▶ _Written task 1_
According to the mailing-list post, in what year was pciconf committed?
▶ _Written task 2_
Copy the mailing-list post word for word, starting with "When I committed" and going on through "better to parse.".
▶ _Written task 3_
Summarize the mailing-list post in two sentences.

▶ _Source_
+++

2011-07-20 Thread Stefan Esser
Am 20.07.2011 18:11, schrieb Scott Long:
 On Jul 20, 2011, at 3:54 AM, Stefan Esser wrote:

 This is a very good idea, IMHO.

 When I committed pciconf back in 1996 (it had been contributed by
 gwollman) for PCI 1.0 (at a time when their was no standard for PCI to
 PCI brigdes, yet ;-) ), the current format seemed sensible, but the
 tabular form suggested by Artem is much better to parse.

 I'd want to suggest another slightly different format:

 Driver Handle ClassVndDevSubVnd SubDev Rev  Hdr
 hostb0 0:0:0:00x06 0x8086 0x0100 0x8086 0x2010 0x09 0x00
 pcib1  0:0:1:00x060400 0x8086 0x0101 0x8086 0x2010 0x09 0x01
 pcib2  0:0:1:10x060400 0x8086 0x0105 0x8086 0x2010 0x09 0x01
 none0  0:0:22:0   0x078000 0x8086 0x1c3a 0x8086 0x4742 0x04 0x00
 em00:0:25:0   0x02 0x8086 0x1503 0x8086 0x 0x04 0x00
 dummy0 65535:255:31:7 0x02 0x8086 0x1503 0x8086 0x 0x04 0x00

 I.e., print only one header line (no ---), make the Handle column
 wide enough to hold the longest possible value, use only white space to
 separate columns and print 0x as a prefix for all hex numbers.

+++

▶ _Dataset entries_
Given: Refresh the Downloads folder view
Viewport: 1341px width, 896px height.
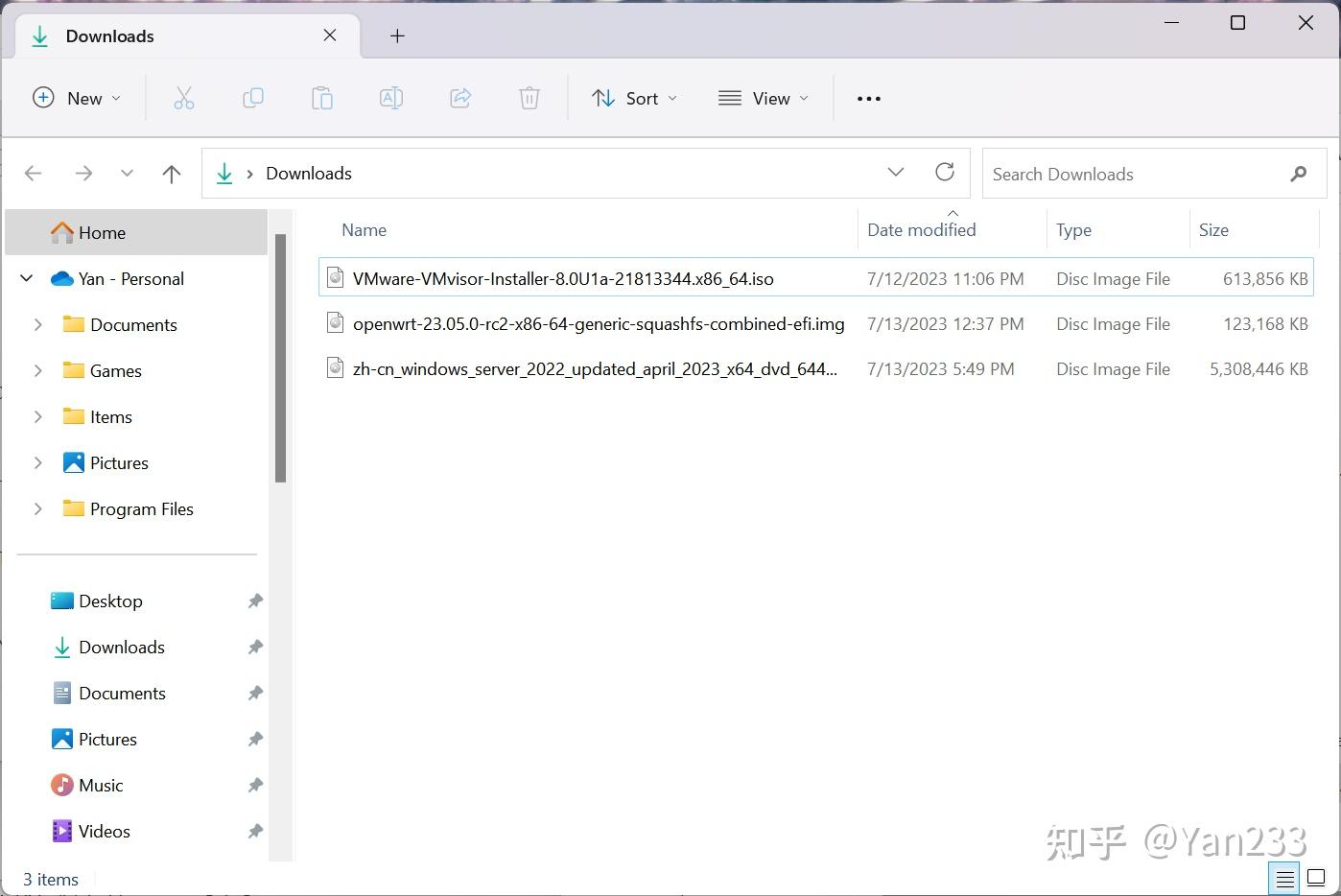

+++

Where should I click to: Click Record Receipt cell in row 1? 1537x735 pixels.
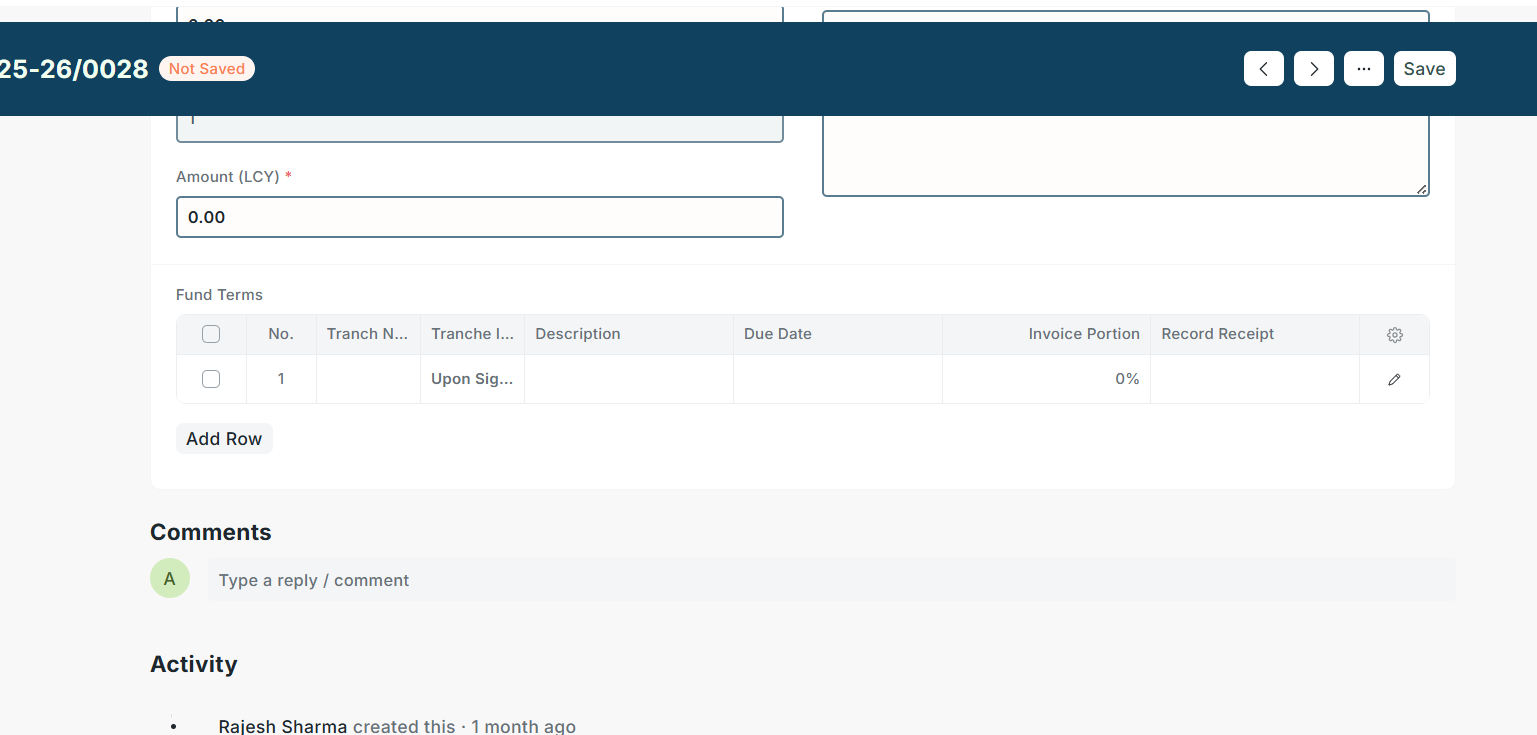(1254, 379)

+++

▶ _Complete answer 1_
1996

▶ _Complete answer 2_
When I committed pciconf back in 1996 (it had been contributed by
 gwollman) for PCI 1.0 (at a time when their was no standard for PCI to
 PCI brigdes, yet ;-) ), the current format seemed sensible, but the
 tabular form suggested by Artem is much better to parse.

▶ _Complete answer 3_
The writer, who committed pciconf in 1996 for PCI 1.0, agrees that the tabular output form suggested by Artem is much easier to parse than the current format. The writer proposes a slightly different format with only one header line, a Handle column wide enough for the longest possible value, only white space between columns, and a 0x prefix on all hex numbers.